# Required work
Only the lines below between the ones containing "Task: Click the GALT ticker symbol" and "The image size is (521, 383).", inclusive, are to be reproduced, each exactly as it stands.

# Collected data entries
****************************************

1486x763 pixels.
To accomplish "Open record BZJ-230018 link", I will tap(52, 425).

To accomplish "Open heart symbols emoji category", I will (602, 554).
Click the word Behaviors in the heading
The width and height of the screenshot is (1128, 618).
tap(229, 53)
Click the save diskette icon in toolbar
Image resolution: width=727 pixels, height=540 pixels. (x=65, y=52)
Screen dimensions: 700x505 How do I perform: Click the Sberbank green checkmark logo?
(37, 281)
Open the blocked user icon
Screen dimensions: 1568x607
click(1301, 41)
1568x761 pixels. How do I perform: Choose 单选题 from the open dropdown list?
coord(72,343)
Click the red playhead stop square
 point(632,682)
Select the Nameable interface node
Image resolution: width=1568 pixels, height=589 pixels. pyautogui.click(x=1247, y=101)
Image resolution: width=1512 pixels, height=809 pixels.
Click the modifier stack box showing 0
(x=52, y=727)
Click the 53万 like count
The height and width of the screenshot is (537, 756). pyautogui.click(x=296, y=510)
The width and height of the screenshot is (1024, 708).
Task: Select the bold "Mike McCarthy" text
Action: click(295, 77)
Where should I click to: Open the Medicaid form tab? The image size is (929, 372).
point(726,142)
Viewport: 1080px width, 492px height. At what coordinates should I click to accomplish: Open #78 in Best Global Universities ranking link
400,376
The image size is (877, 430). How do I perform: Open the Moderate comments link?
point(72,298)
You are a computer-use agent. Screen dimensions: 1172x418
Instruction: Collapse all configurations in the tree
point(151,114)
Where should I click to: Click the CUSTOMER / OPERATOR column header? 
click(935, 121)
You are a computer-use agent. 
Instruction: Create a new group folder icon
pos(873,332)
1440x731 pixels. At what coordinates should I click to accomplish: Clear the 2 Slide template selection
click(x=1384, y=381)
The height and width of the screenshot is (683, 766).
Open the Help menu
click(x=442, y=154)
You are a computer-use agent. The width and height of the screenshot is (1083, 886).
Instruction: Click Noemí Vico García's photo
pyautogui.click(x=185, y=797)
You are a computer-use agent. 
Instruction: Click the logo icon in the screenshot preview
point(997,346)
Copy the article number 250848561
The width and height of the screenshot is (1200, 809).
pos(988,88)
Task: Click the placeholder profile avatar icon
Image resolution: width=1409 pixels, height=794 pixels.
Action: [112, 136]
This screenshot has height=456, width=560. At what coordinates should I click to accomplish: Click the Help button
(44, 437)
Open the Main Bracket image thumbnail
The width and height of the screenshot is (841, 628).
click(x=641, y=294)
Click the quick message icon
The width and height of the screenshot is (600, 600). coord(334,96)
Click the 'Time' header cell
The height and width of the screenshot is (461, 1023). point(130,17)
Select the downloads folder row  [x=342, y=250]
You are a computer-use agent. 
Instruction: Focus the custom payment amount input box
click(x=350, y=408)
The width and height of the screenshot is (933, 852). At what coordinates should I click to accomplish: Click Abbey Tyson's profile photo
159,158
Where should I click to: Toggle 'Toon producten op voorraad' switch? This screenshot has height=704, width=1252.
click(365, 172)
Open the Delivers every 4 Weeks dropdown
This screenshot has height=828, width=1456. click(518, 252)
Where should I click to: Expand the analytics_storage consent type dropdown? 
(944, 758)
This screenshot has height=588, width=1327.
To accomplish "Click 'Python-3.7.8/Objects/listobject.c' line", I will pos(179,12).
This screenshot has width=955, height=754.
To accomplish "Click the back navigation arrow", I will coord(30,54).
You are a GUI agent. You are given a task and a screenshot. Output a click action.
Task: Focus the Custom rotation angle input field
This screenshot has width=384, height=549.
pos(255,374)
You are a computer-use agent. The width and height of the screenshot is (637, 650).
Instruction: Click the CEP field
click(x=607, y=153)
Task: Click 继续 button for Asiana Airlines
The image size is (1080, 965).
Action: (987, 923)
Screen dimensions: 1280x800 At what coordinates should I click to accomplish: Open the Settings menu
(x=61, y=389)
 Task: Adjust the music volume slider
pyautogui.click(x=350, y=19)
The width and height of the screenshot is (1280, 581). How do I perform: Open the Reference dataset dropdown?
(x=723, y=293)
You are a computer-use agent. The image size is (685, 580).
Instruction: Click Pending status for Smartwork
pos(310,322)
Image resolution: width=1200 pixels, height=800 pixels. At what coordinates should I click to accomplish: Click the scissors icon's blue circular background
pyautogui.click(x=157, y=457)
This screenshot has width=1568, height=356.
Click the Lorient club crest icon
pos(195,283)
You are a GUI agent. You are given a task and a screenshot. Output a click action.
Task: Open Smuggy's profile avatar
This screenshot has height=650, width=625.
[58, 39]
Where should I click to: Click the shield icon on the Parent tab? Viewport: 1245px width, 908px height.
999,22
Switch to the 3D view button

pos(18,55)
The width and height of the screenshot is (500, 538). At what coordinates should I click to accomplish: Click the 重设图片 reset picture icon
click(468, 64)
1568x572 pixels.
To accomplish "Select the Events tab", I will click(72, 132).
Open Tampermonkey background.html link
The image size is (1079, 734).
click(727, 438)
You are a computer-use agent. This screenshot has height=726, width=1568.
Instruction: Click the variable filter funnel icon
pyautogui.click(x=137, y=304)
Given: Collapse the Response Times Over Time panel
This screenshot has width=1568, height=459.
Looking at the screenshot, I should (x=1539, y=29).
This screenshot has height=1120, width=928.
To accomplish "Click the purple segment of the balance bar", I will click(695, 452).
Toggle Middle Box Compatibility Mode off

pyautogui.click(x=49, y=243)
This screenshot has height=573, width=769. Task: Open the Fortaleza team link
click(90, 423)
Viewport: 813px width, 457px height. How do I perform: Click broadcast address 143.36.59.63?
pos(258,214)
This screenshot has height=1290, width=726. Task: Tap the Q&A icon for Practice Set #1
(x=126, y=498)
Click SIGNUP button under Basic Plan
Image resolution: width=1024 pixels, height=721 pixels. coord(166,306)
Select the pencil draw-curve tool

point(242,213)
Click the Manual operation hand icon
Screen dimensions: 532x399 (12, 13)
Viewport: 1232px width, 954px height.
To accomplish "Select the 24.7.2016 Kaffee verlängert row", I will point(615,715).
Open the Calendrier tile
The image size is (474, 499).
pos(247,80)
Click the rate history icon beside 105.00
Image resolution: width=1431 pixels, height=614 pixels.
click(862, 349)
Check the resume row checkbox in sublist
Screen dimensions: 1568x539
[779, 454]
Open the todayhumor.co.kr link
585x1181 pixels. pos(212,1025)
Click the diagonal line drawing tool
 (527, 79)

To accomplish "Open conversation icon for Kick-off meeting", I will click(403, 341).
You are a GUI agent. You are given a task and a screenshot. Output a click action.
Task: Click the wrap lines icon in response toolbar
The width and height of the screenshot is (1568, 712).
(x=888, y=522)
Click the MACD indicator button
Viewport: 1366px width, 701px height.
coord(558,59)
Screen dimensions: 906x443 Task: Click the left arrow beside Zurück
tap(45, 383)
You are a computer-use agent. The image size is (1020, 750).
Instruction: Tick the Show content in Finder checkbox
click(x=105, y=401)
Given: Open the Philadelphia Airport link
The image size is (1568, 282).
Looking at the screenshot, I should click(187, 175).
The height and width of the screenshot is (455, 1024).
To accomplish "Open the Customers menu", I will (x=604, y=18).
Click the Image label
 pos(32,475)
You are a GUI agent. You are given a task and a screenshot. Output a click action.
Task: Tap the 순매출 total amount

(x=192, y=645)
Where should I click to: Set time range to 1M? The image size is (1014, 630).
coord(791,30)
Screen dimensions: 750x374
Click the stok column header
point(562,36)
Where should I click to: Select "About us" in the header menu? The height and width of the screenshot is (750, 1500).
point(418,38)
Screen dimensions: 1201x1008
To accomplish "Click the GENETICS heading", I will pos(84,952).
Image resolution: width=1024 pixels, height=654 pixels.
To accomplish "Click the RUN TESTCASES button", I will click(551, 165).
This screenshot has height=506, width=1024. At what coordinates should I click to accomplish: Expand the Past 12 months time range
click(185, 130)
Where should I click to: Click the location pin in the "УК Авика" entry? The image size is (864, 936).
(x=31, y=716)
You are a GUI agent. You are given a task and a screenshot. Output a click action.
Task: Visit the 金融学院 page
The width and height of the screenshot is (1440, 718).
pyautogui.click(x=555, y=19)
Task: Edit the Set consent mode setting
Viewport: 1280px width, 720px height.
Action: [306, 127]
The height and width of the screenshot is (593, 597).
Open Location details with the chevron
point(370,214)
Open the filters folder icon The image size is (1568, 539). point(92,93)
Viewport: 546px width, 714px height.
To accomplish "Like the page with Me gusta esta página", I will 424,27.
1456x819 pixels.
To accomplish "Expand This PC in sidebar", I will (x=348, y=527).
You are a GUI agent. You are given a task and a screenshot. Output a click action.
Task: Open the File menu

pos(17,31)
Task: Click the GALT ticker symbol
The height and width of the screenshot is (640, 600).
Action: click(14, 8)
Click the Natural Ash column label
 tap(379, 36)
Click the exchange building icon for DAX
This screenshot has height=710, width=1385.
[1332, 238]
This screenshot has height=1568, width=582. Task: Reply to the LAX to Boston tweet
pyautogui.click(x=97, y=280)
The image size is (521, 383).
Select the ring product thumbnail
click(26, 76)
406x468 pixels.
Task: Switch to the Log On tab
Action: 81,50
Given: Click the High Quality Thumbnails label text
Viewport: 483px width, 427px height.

****************************************

# Written reply
Task: Click the GALT ticker symbol
The height and width of the screenshot is (640, 600).
Action: click(14, 8)
Click the Natural Ash column label
 tap(379, 36)
Click the exchange building icon for DAX
This screenshot has height=710, width=1385.
[1332, 238]
This screenshot has height=1568, width=582. Task: Reply to the LAX to Boston tweet
pyautogui.click(x=97, y=280)
The image size is (521, 383).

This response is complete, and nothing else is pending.